A Câmara Municipal de Anadia acaba de ser absolvida de uma providência cautelar interposta pela Quercus, que impediu a realização de uma hasta pública de venda de lotes na novíssima Zona Industrial de Vilarinho do Bairro (ZIVB).

A Quercus argumentava que a autarquia anadiense deveria ter efetuado um Plano de Pormenor para a zona abrangida, assim como a necessidade de um Estudo de Impacto Ambiental e a desafetação da Reserva Ecológica Nacional. Agora, o Tribunal Administrativo e Fiscal de Aveiro veio dar razão aos argumentos da Câmara Municipal de Anadia de que nenhuma destas diligências era necessária. A Providência Cautelar caiu, literalmente, “em saco roto”.

Litério Marques, presidente da Câmara Municipal de Anadia, diz não entender o que “move alguns dos elementos da Quercus nestas questões”. “As atitudes são desconcertantes que a gente fica completamente admirada como é possível”, afirma o autarca, sublinhando que “era importante que a Quercus pagasse as custas nestes processos”.
O autarca diz não entender o que moveu a Quercus a avançar com a providência cautelar. “Só se fosse louco é que faria obras que enfermassem de qualquer irregularidade.”

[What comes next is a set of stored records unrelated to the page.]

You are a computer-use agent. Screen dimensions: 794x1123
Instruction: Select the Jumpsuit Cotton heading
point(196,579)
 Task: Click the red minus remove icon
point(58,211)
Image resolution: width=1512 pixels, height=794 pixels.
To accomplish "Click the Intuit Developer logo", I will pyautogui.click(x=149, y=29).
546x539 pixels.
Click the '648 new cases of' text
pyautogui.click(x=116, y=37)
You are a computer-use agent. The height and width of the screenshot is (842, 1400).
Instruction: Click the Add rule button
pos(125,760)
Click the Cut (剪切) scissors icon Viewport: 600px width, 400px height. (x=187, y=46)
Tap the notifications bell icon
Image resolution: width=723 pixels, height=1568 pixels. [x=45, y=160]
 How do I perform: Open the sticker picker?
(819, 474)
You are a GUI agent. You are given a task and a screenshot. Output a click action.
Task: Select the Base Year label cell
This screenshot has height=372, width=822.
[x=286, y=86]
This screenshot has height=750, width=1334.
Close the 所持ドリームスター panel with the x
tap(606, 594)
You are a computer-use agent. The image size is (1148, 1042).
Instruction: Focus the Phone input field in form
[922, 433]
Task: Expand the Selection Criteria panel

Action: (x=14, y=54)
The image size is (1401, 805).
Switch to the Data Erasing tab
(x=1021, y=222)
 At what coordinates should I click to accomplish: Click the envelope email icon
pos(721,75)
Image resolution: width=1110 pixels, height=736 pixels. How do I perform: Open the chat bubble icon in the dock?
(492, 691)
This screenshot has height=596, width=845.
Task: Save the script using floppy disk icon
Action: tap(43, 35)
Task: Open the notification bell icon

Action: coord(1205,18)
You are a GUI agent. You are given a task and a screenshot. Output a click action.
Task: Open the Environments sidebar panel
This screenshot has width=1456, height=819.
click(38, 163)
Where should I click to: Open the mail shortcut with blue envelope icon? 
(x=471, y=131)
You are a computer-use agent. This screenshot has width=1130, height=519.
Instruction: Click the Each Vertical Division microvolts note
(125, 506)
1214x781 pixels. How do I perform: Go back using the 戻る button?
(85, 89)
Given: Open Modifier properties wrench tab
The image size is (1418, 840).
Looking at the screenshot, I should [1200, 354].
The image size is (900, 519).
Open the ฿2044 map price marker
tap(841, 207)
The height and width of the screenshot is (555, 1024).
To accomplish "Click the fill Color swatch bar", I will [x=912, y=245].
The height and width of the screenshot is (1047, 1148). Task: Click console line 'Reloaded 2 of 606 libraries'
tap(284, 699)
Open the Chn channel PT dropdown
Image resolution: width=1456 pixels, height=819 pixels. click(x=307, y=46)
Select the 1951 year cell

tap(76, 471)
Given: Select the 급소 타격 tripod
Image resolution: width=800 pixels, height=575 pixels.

Agora, Litério Marques vai equacionar a responsabilização da Quercus, uma vez que “neste intervalo de tempo, que mediou a decisão da providência cautelar, os lotes não foram vendidos e as infraestruturas foram vandalizadas”.
Este responsável explica ainda que “os factos que se deram como provados pelo tribunal, resultaram essencialmente dos depoimentos das testemunhas ouvidas em audiência, os quais mostraram conhecimento direto dos factos, embora a testemunha oferecida pela Quercus já não fosse ao local há cerca de um ano, não se mostrando neste data, completamente atualizada quanto às obras de preparação das infraestruturas já realizadas no local”.

Litério Marques afirma ainda que “a Quercus não sabe fazer contas, nomeadamente medições, uma vez que nem na área da Zona Industrial acertam. Ora a ZIVB não é constituída por cerca de 28,6 hectares, sendo que a área prevista e aprovada para o espaço industrial da planta de ordenamento do PDM de Anadia e em vigor é de 17,9 hectares. Dentro desta área, é que foi executado o loteamento industrial que abrange 8,3 hectares”.